You don’t need to spend thousands of dollars on expensive controllers, games, and software for digital family fun. A megabucks game from a Hollywood franchise might not bring you any closer to your child. Instead, consider these four options.

A. Free open source software that lets your kids create games, animations, movies, and audio remixes like the 3-D modeling program Blender or the sound mixing program Audacity.
B. Free 30-day-trials of otherwise expensive corporate packages. Kids can make elaborate animated cartoons for the web and cell phones with Flash or make music with Sony Acid, although they may complain when the month is up.
C. For less than the cost of a typical sixty dollar game, your kids can make their own games. Quest Creator, RPG Maker, and — for the lover of virtual gore or mayhem — FPS Creator are all within most family budgets.
D. Check out what comes with the machine. For example, a lot of Macs come with the versatile program iMovie.

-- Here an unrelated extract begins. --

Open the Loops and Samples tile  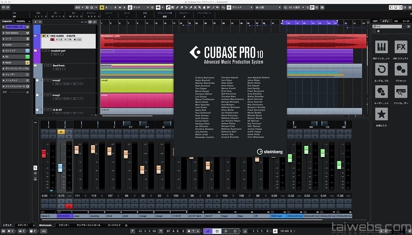pos(382,70)
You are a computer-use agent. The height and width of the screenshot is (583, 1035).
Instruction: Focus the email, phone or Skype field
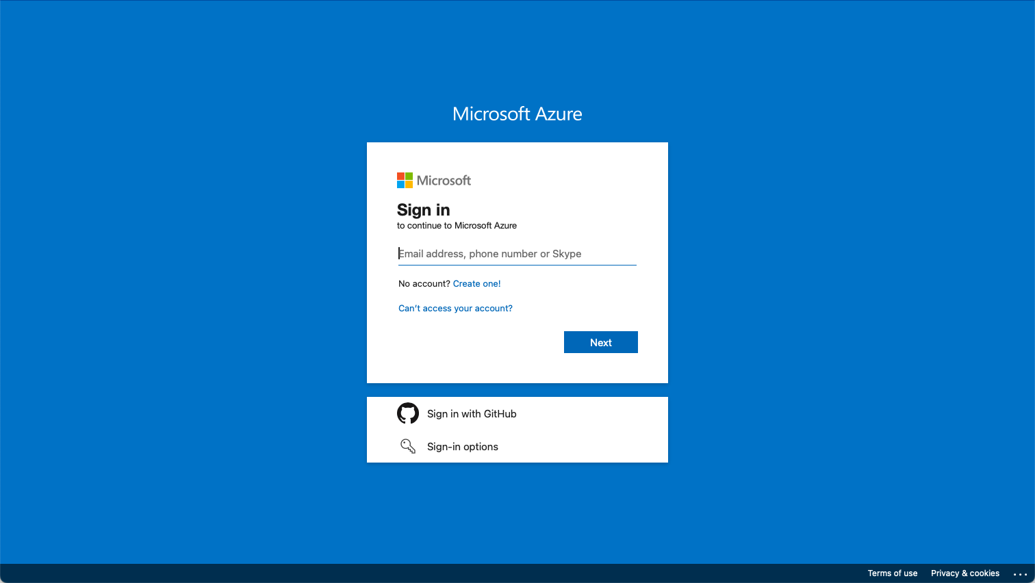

3) Bring Digital Politics to the Dinner Table

Talk to your kids about new laws that limit or may limit users’ digital rights. It’s important that they understand the basics of copyright law and why they can’t post their clever claymation video on YouTube or MySpace, if the soundtrack is a top ten hit owned by a megamedia company.

Luckily Creative Commons makes it possible for kids to find photos, sound samples, and film clips in the public domain. (Check out this video made by my thirteen-year-old to see an example.)

You might also want to point out how the arcane and obfuscatory language in user agreements can contain fine print that allows their personal information to be shared with third parties. Game playing devices can also store data from other software applications.